Assignment: Take the listing that follows and copy it precisely.

Supplied records:
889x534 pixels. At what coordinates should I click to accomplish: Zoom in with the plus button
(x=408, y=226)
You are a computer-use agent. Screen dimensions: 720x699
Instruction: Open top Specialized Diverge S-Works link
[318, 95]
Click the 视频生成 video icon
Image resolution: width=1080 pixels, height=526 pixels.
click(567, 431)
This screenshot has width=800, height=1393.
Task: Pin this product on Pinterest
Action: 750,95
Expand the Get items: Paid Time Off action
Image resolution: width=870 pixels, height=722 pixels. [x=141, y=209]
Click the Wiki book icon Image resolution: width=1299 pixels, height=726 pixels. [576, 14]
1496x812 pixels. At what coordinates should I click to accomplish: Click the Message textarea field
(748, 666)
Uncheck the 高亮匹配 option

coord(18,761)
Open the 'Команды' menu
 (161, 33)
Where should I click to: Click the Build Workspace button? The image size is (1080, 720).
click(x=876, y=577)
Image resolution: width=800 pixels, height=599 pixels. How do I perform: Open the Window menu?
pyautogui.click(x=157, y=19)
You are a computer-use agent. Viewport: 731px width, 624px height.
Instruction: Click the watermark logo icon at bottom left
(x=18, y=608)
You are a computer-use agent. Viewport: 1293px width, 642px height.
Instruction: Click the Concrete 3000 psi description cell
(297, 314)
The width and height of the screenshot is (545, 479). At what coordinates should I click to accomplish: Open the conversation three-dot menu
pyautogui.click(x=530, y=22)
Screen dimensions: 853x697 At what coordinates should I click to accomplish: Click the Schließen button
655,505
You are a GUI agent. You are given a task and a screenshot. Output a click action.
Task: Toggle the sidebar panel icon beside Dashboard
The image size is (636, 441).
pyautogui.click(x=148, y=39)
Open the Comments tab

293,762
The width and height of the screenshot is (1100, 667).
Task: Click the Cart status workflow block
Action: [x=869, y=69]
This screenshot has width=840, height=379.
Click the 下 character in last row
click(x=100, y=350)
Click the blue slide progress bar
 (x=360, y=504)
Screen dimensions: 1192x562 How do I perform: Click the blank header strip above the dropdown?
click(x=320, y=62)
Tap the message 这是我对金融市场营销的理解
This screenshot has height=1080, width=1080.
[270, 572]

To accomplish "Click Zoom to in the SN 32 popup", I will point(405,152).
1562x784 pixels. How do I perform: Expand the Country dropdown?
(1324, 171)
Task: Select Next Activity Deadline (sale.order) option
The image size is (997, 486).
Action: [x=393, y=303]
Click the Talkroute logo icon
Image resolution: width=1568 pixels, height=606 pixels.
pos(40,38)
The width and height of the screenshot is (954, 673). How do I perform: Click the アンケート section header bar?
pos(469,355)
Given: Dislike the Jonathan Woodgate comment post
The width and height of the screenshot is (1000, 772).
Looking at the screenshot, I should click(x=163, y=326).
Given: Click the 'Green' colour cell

Solution to the problem:
889x534 pixels. At what coordinates should I click to accomplish: Zoom in with the plus button
(x=408, y=226)
You are a computer-use agent. Screen dimensions: 720x699
Instruction: Open top Specialized Diverge S-Works link
[318, 95]
Click the 视频生成 video icon
Image resolution: width=1080 pixels, height=526 pixels.
click(567, 431)
This screenshot has width=800, height=1393.
Task: Pin this product on Pinterest
Action: 750,95
Expand the Get items: Paid Time Off action
Image resolution: width=870 pixels, height=722 pixels. [x=141, y=209]
Click the Wiki book icon Image resolution: width=1299 pixels, height=726 pixels. [576, 14]
1496x812 pixels. At what coordinates should I click to accomplish: Click the Message textarea field
(748, 666)
Uncheck the 高亮匹配 option

coord(18,761)
Open the 'Команды' menu
 (161, 33)
Where should I click to: Click the Build Workspace button? The image size is (1080, 720).
click(x=876, y=577)
Image resolution: width=800 pixels, height=599 pixels. How do I perform: Open the Window menu?
pyautogui.click(x=157, y=19)
You are a computer-use agent. Viewport: 731px width, 624px height.
Instruction: Click the watermark logo icon at bottom left
(x=18, y=608)
You are a computer-use agent. Viewport: 1293px width, 642px height.
Instruction: Click the Concrete 3000 psi description cell
(297, 314)
The width and height of the screenshot is (545, 479). At what coordinates should I click to accomplish: Open the conversation three-dot menu
pyautogui.click(x=530, y=22)
Screen dimensions: 853x697 At what coordinates should I click to accomplish: Click the Schließen button
655,505
You are a GUI agent. You are given a task and a screenshot. Output a click action.
Task: Toggle the sidebar panel icon beside Dashboard
The image size is (636, 441).
pyautogui.click(x=148, y=39)
Open the Comments tab

293,762
The width and height of the screenshot is (1100, 667).
Task: Click the Cart status workflow block
Action: [x=869, y=69]
This screenshot has width=840, height=379.
Click the 下 character in last row
click(x=100, y=350)
Click the blue slide progress bar
 (x=360, y=504)
Screen dimensions: 1192x562 How do I perform: Click the blank header strip above the dropdown?
click(x=320, y=62)
Tap the message 这是我对金融市场营销的理解
This screenshot has height=1080, width=1080.
[270, 572]

To accomplish "Click Zoom to in the SN 32 popup", I will point(405,152).
1562x784 pixels. How do I perform: Expand the Country dropdown?
(1324, 171)
Task: Select Next Activity Deadline (sale.order) option
The image size is (997, 486).
Action: [x=393, y=303]
Click the Talkroute logo icon
Image resolution: width=1568 pixels, height=606 pixels.
pos(40,38)
The width and height of the screenshot is (954, 673). How do I perform: Click the アンケート section header bar?
pos(469,355)
Given: Dislike the Jonathan Woodgate comment post
The width and height of the screenshot is (1000, 772).
Looking at the screenshot, I should click(x=163, y=326).
Given: Click the 'Green' colour cell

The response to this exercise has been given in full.